Every step we make towards beating cancer relies on every pound, every hour, every person. And as a collective force we’ve helped double survival rates in the last forty years. But we can’t stop there. More than 1 in 3 of us will develop cancer at some point in our lives and with our ageing population, this statistic is getting worse.
We’re fighting for a world where no one’s life is cut short by cancer. And there is real hope. Each year our scientists get closer to finding cures for cancers – whether through targeted treatment or simply detecting cancers earlier. Genome mapping and new technologies have put us on the brink of major breakthroughs. With the continued help of our supporters we will help turn these breakthroughs into treatments that could save millions of lives and accelerate our progress against this devastating disease.
To save lives; to add years; to make treatments kinder; to inform, prevent; to expel fear and to cure. The only ones fighting over 200 cancers – including the 1 that matters most to you.
Our ambition is to bring forward the day when all cancers are cured. This is our long-term vision. It won’t be achieved today or in our lifetime. But one day, it will happen. And if we stand united, cancer doesn’t stand a chance. With relentless determination we can push forward more quickly towards a future where cancer doesn’t have to be feared.
Every day we are achieving this ambition step by step together. From our volunteers and supporters on the ground to our scientists, doctors and nurses in the hospitals and labs, we’re all here to save more lives by preventing, controlling and curing all cancers.
Sooner or later we will find cures for all cancers. Let’s make it sooner.

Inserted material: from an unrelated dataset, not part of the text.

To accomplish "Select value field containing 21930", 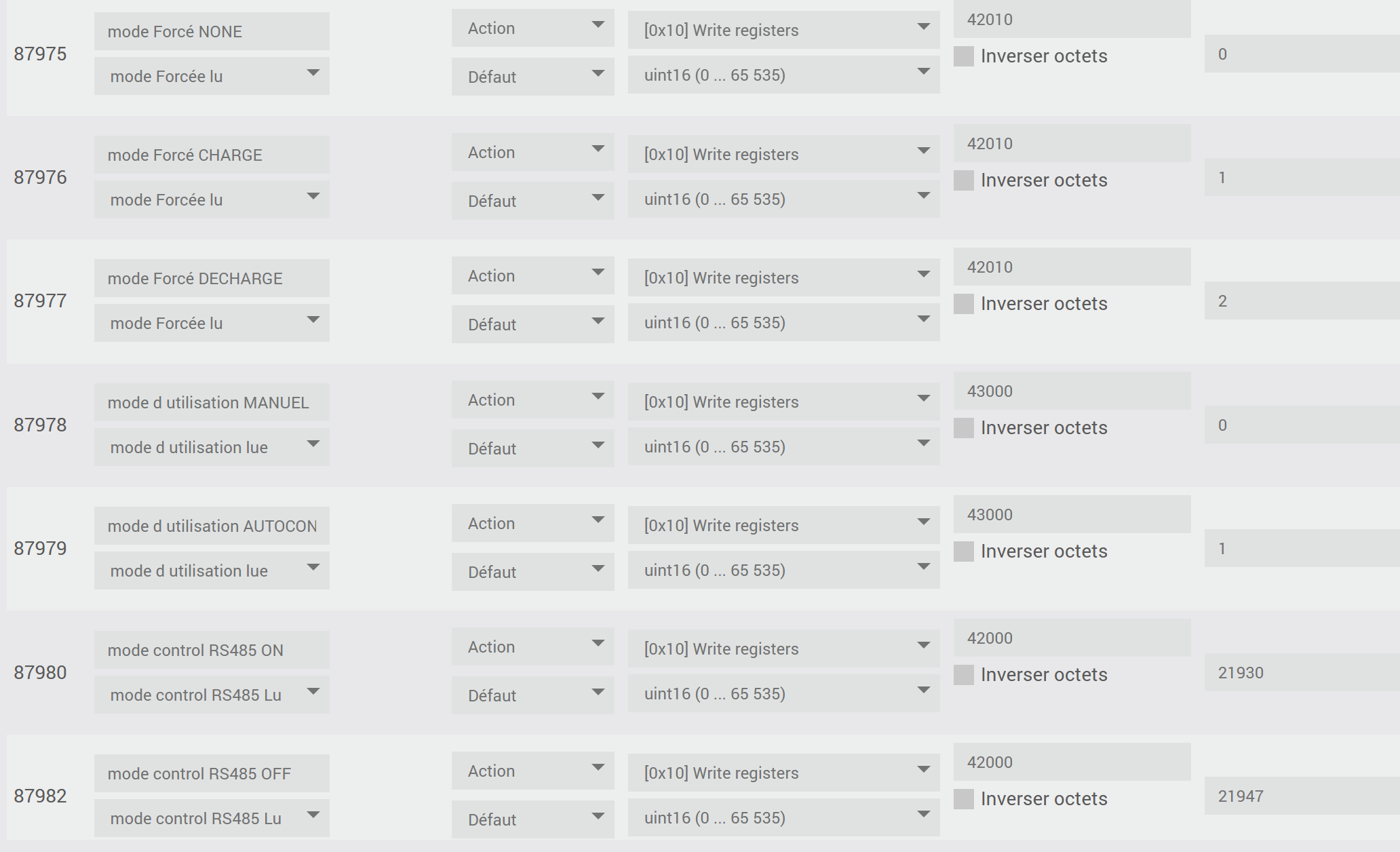I will [1301, 673].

We fund over half of the UK’s cancer research, including the life-saving work of over 4000 scientists, doctors and nurses fighting cancer on all fronts. Every day, our researchers make cutting-edge discoveries in our labs, and our doctors and nurses pioneer new treatments with patients in hospitals. This is why our research is so vital and why we need the public’s support to keep forging ahead to create more tomorrows for more people with cancer.

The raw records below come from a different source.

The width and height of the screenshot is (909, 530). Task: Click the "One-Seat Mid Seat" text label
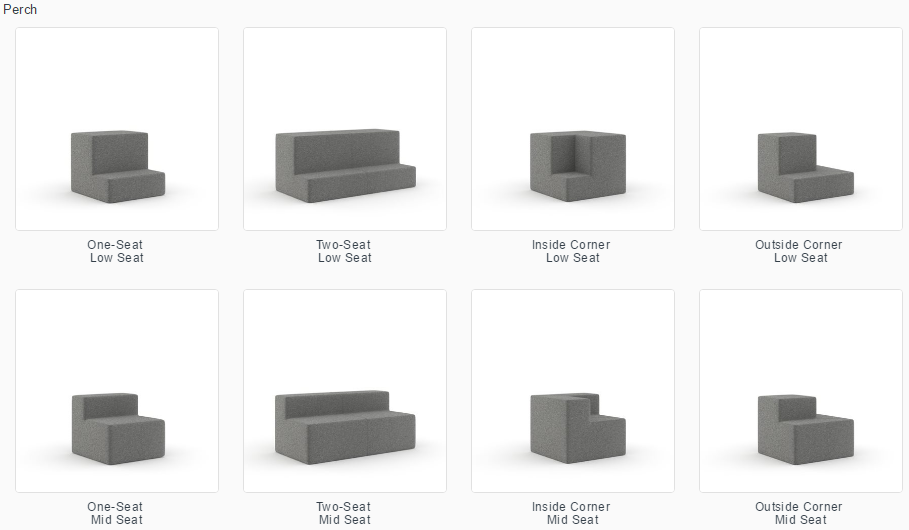[116, 513]
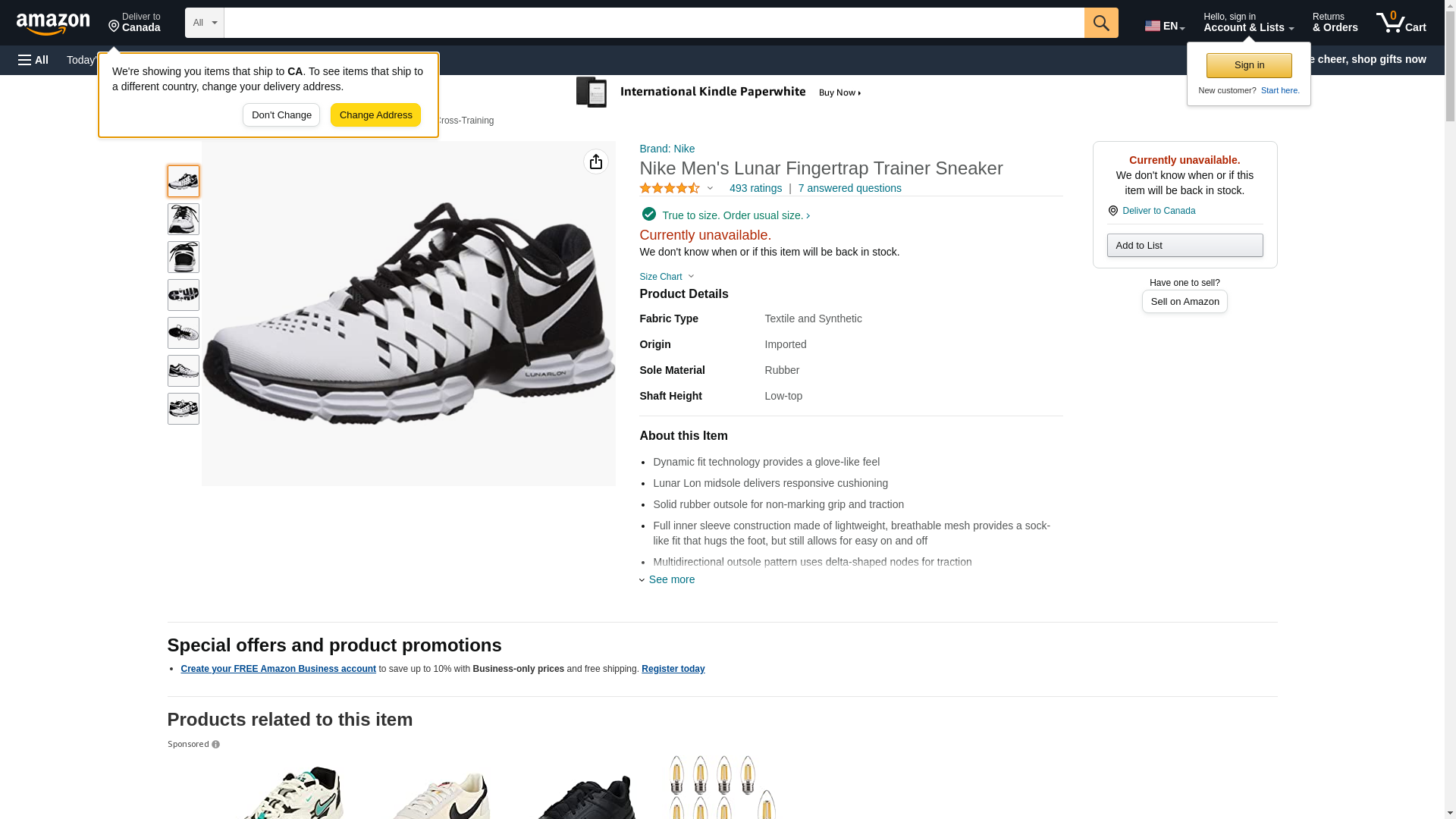Image resolution: width=1456 pixels, height=819 pixels.
Task: Click the EN language flag selector
Action: pos(1164,26)
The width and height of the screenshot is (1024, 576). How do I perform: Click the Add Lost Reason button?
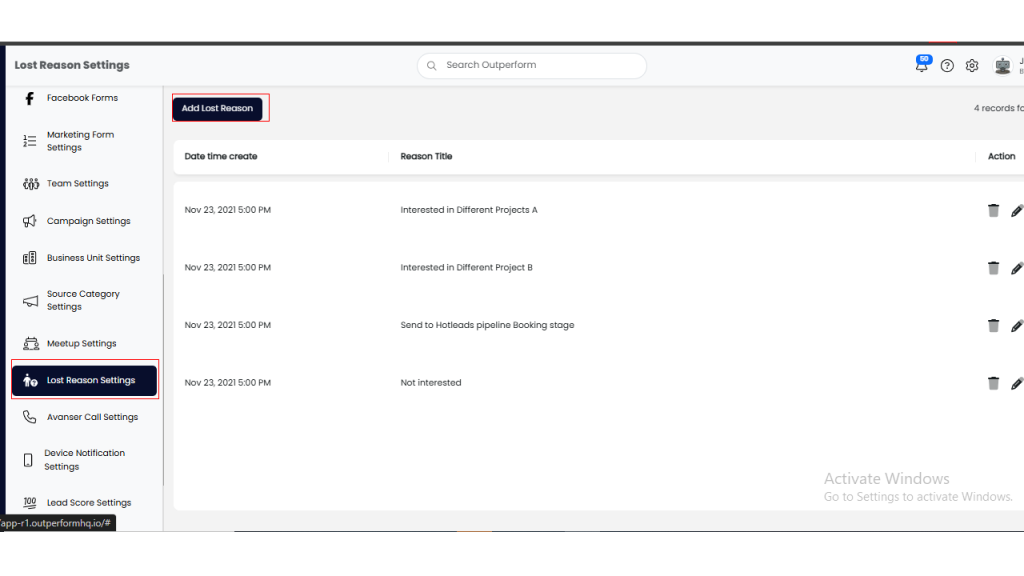tap(218, 108)
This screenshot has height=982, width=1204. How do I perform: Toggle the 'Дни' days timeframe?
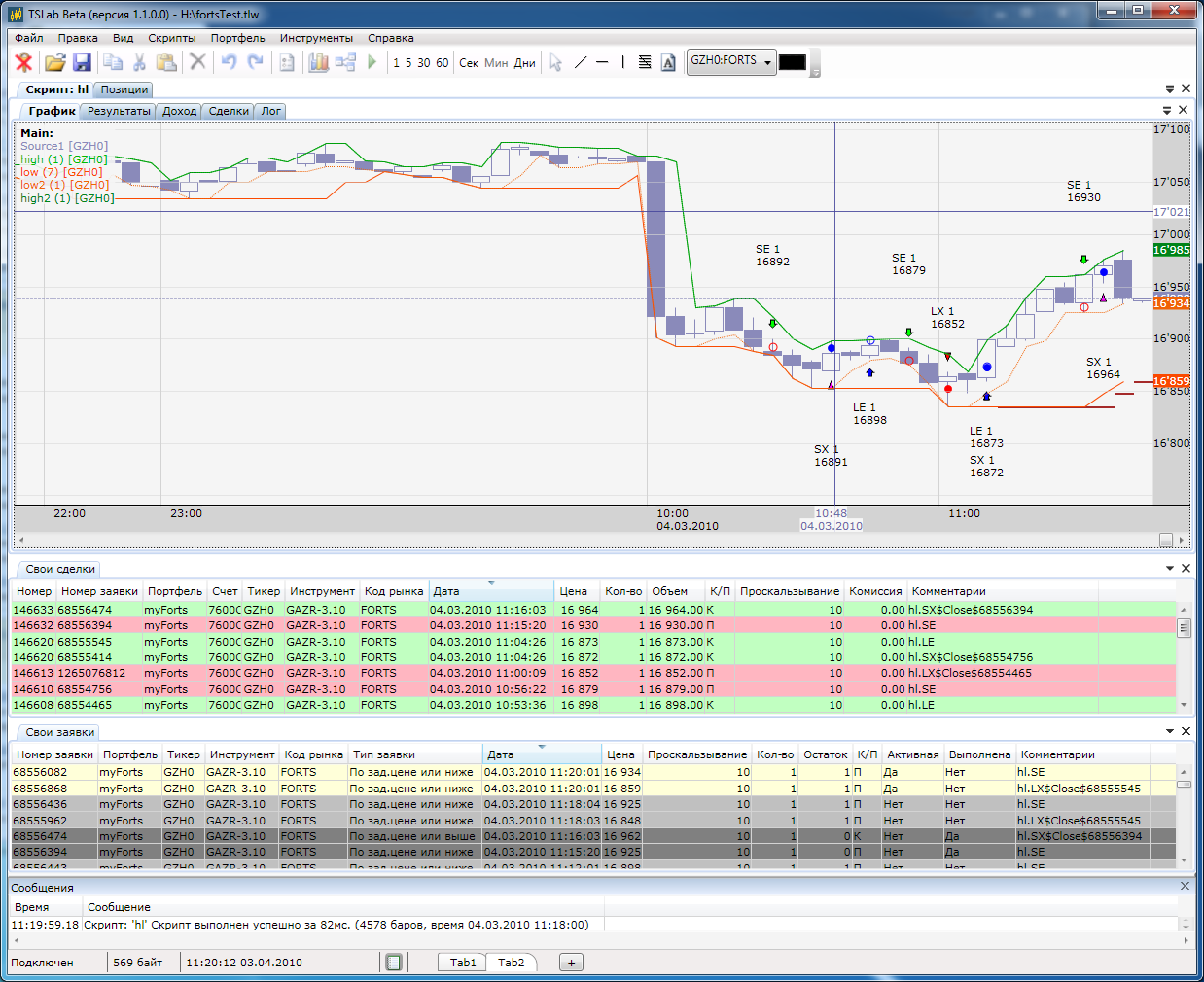tap(524, 63)
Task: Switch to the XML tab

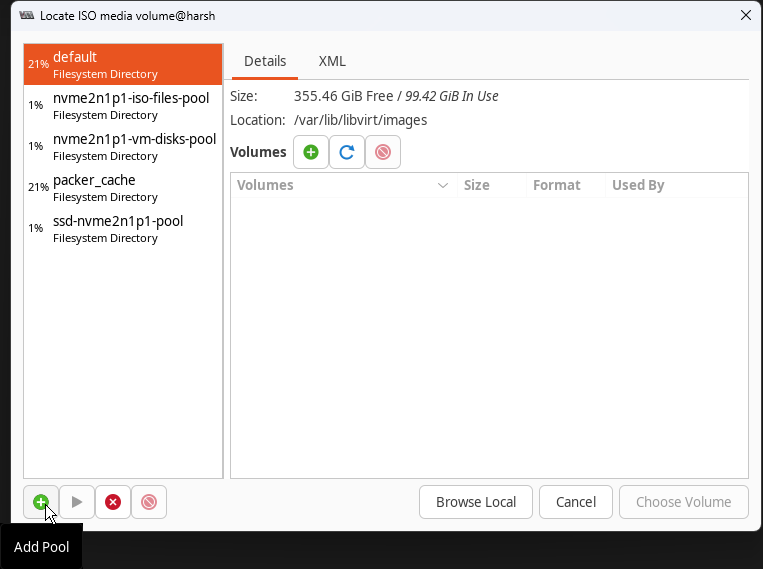Action: pos(332,61)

Research isn’t the only thing we do. Every year we help millions of people get the information they need to understand the disease. And, together with our supporters, we campaign on key cancer issues including access to cancer drugs, screening and reducing the use of tobacco.
We work in partnership with others to achieve the greatest impact in the global fight against cancer. We provide life-changing information to anyone affected by cancer. We run awareness initiatives so that cancer can be detected early and help people reduce their risk of the disease. And our campaigning and lobbying keeps cancer at the top of the political agenda.

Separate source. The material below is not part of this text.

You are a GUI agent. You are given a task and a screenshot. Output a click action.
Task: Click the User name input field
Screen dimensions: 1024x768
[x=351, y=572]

For more information read about our current research.
Our progress is your progress
None of this would be possible without our supporters and volunteers. As a result of this amazing support, our work has helped transform the way cancer is prevented, diagnosed and treated today.
Here are some of our proudest achievements:
Our scientists and doctors have contributed to most of the world’s top cancer drugs, including:
- Tamoxifen and herceptin – which have saved the lives of thousands of women with breast cancer
- Temozolomide – used worldwide to treat people with the most common type of brain tumour
- Carboplatin – one of the most successful cancer drugs ever developed.
We pioneered the use of radiotherapy to treat cancer, leading to a dramatic increase in the number of patients whose cancer could be cured.
We influenced the three national screening programmes for breast, bowel and cervical cancer which save thousands of lives each year.
And we were instrumental in bringing in smokefree law in England, which has helped more smokers to quit than ever before and will help prevent an estimated 40,000 deaths by 2018.